**Excerpt provided**
Quick Presentation on indirect methods
===
###### tags: `Presentation`
## Hamiltonian formulation and Pontryagin's maximum principle
:::warning
The following content is rocket science. Literally. Its first application was for the maximization of terminal rocket speed.
:rocket: :rocket: :rocket: :rocket: :rocket: :rocket: :rocket: :rocket:
:::
Given an optimization problem of the form:
$$
\begin{split}
&\max_u&\bigg{[}\phi(x(t_1)) + \int_{t_0}^{t_1} f(t,x(t),u(t))dt \bigg{]} \\
&\mathrm{s.t.}\qquad &x' = g(t, x(t),u(t))\\
& & x(t_0) = x_0
\end{split}
\tag{1}
$$
One can instead study and solve the following system, __hoping__ for a identical solution.
$$
\begin{split}
&\frac{\partial H}{\partial u} = 0 \\
& \lambda' = -\frac{\partial H}{\partial x} \\
&\lambda(t_1) = \phi'(x^*(t_1))
\end{split}
\\
\mathrm{where}\quad H = f(t,x(t),u(t)) + \lambda(t)g(t,x(t),u(t))
\tag{2}
$$
This follows from __Pontryagin's maximum principle__ that states that if an optimal pair $(x^*,u^*)$ exists for (1), then there exists a piecewise differentiable adjoint variable $\lambda(t)$ such that:
$$
H(t,x^*,u,\lambda^*)\leq H(t,x^*,u^*,\lambda^*)

**Goal of the exercise**
Please transcribe word for word the part of the presentation on indirect methods that begins at "Quick Presentation on" and stops after "terminal rocket speed.".

**Records**
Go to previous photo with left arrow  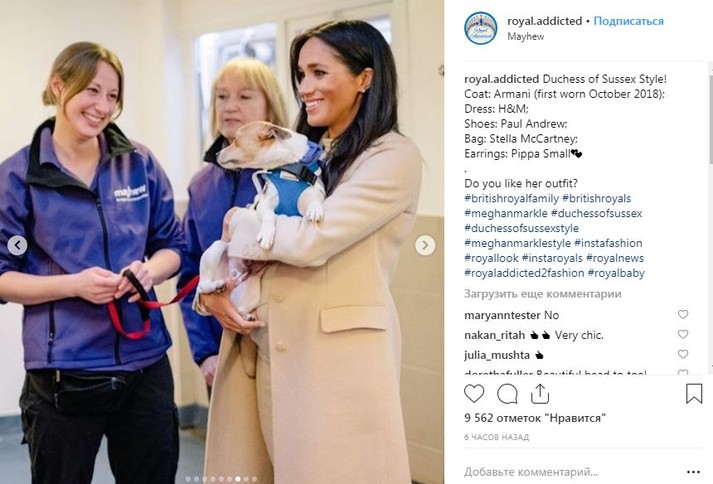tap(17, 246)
...
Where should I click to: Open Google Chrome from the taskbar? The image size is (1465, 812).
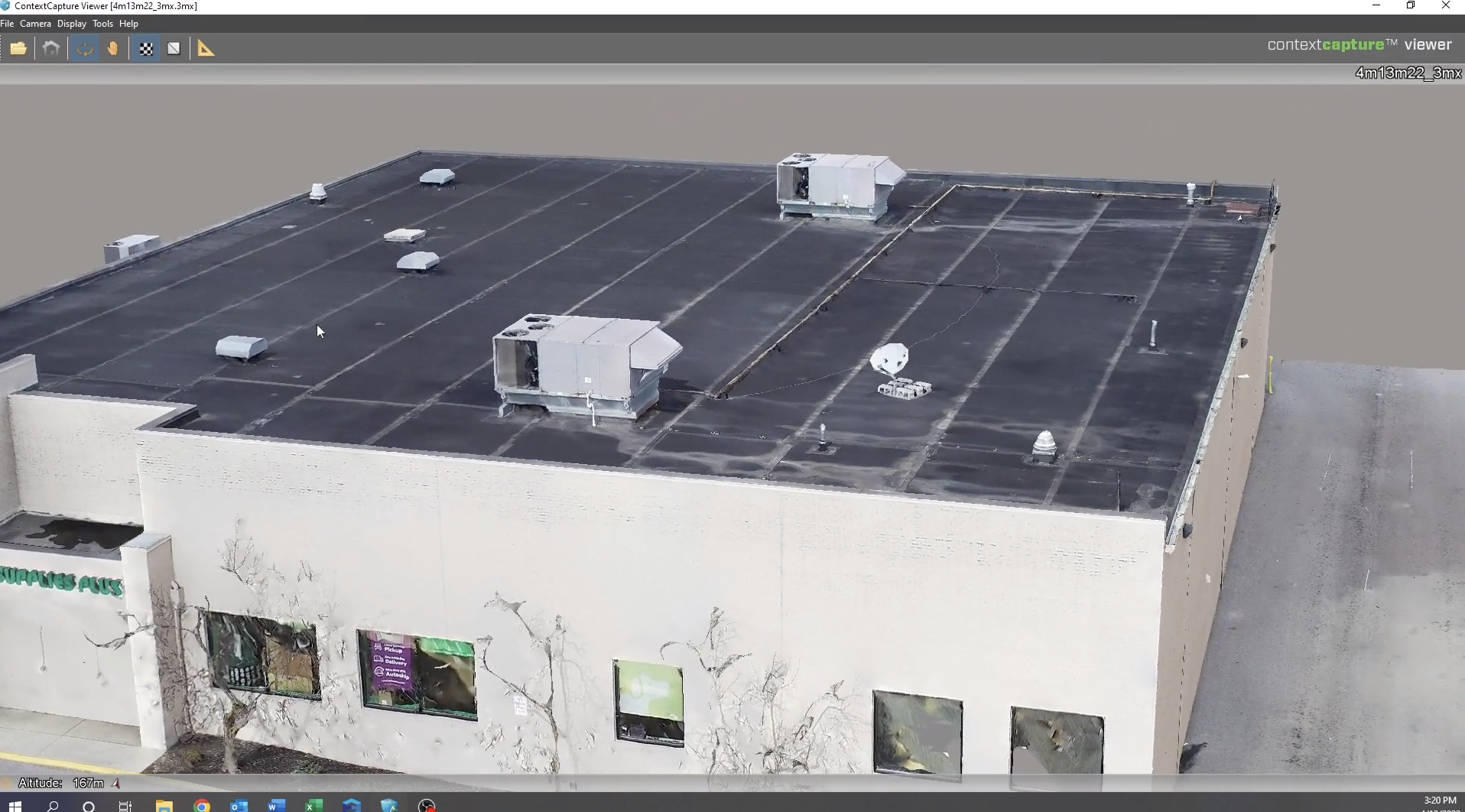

**Output of the exercise**
Quick Presentation on indirect methods
===
###### tags: `Presentation`
## Hamiltonian formulation and Pontryagin's maximum principle
:::warning
The following content is rocket science. Literally. Its first application was for the maximization of terminal rocket speed.